Recentemente, a ex-primeira-dama Michelle Bolsonaro resolveu jogar pedra na vidraça alheia e chamou Lula, aqui em Natal, de “cachaceiro”. Ora, como se isso fosse um insulto político de verdade! Ser cachaceiro e Chefe de Governo não são posições incompatíveis. Ao contrário: em certos momentos da História, o álcool foi não apenas combustível, mas parte essencial da encenação do poder. A questão não é beber, mas se a bebedeira atrapalha o governo.
Lula sabe bem o peso do apelido. Durante o primeiro mandato, um jornalista norte-americano acusou-o de beber além da conta, a ponto de comprometer o exercício da Presidência. O petista ficou furioso, quis expulsar o homem do Brasil. No fim, o jornalista ficou, Lula ficou, e a vida seguiu: reelegeu-se, elegeu sua sucessora, viu-a também reeleita e depois impichada. Foi condenado, preso, solto, voltou ao trono de Brasília. E, em todo esse périplo, nunca se separou do amor à “branquinha” – ou “amarelinha”, ou “rosinha”, conforme o barril em que dormiu a aguardente. Entre um copo e outro, Lula mostrou que o álcool pode ser cúmplice, jamais carrasco, se o bebedor souber dançar com ele.
Eis o contraste. De um lado, Winston Churchill. O velho leão britânico não governava sem sua dose de uísque, sem champanhe, sem conhaque. Bebia nos três turnos. O charuto na mão direita, o copo na esquerda – e com esse arsenal enfrentou Hitler, a Luftwaffe e o sono dos ingleses.
Churchill não apenas bebia: fazia da bebedeira um espetáculo. E parecia invencível, como se a garrafa fosse parte da coroa.
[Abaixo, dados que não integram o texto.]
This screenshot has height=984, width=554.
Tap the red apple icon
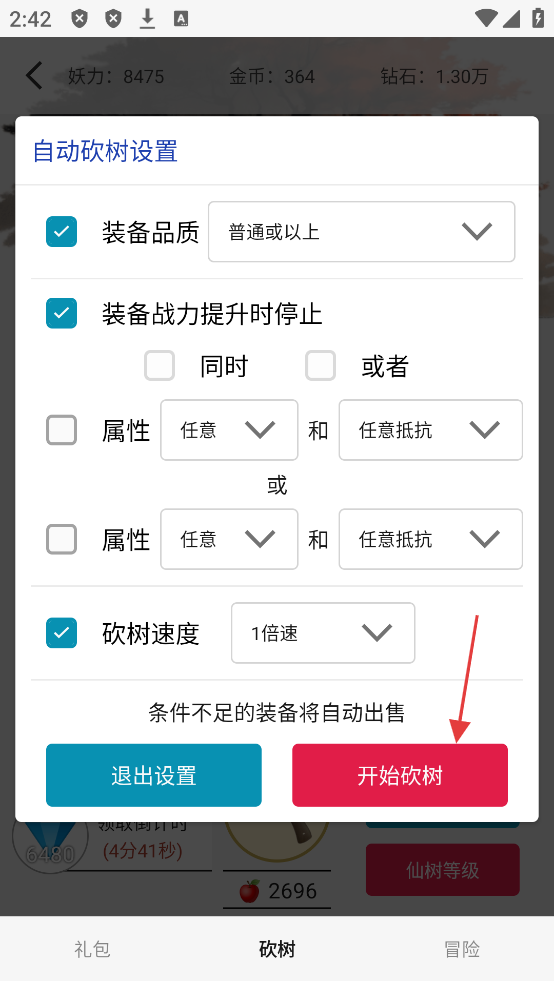click(250, 890)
A embriaguez não o rebaixava; pelo contrário, dava-lhe um ar de grandiosidade blasé.
Do outro lado, Bóris Iéltsin. Carismático, impetuoso, o herói que subiu num tanque em 1991 para enfrentar os golpistas soviéticos. O álcool não o impediu de sepultar a União Soviética, essa múmia de ferro enferrujado. Mas, ao longo dos anos, o copo começou a cobrar sua fatura.
Tropicava em cerimônias oficiais, balbuciava discursos incoerentes, oferecia ao mundo a imagem de um presidente trôpego. O que antes era energia revolucionária tornou-se farsa etílica. Se Churchill fez da bebida ornamento, Iéltsin fez dela epitáfio.
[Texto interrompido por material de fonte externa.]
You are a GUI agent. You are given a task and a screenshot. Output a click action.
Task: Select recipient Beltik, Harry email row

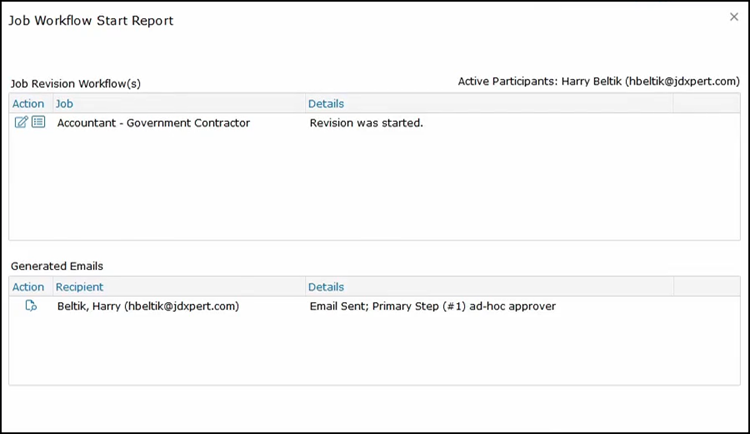tap(148, 306)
A história é generosa em exemplos. Nos Estados Unidos, Ulysses Grant, herói da Guerra Civil e depois presidente, era conhecido por seus excessos etílicos. Um general que cheirava mais a rum do que a pólvora, mas que venceu batalhas decisivas e se gravou na memória nacional. No Brasil, Pedro I, o imperador impetuoso, amava tanto a aguardente quanto as aventuras amorosas. Entre um copo e uma amante, proclamou a Independência. Quem diria? Talvez o “Grito do Ipiranga” tenha saído com hálito de vinho do Porto.
Mais recentemente, a União Europeia viu Jean-Claude Juncker, presidente da Comissão Europeia, protagonizar episódios embaraçosos. Cambaleava, distribuía abraços intempestivos, beijava líderes sem aviso prévio. Os diplomatas se apressavam em dizer: “problema nas costas”. Mas todos sabiam que as costas eram apenas pretexto para a velha e boa intoxicação.
O que aprendemos? Que a História é uma taberna. Alguns líderes bebem e transformam a embriaguez em símbolo, como Churchill, que venceu Hitler com uísque na veia. Outros bebem e desmoronam em praça pública, como Iéltsin, que arrastou a dignidade do Kremlin para o balcão de uma taverna. E outros, como Lula, sobrevivem a tudo: à cachaça, aos jornalistas, aos tribunais, às celas e aos eleitores.
No fim, o álcool não derruba nem sustenta sozinho. Ele apenas revela. Faz do líder um personagem mais nítido. Amplia virtudes, escancara fraquezas. É como um espelho maldito que mostra a alma em trajes íntimos. O uísque de Churchill era coragem engarrafada. A vodka de Iéltsin, melancolia e decadência. A cachaça de Lula tem sido sobrevivência pura, destilada.
O poder, meus senhores, é um boteco. Quem não souber beber, cai da cadeira.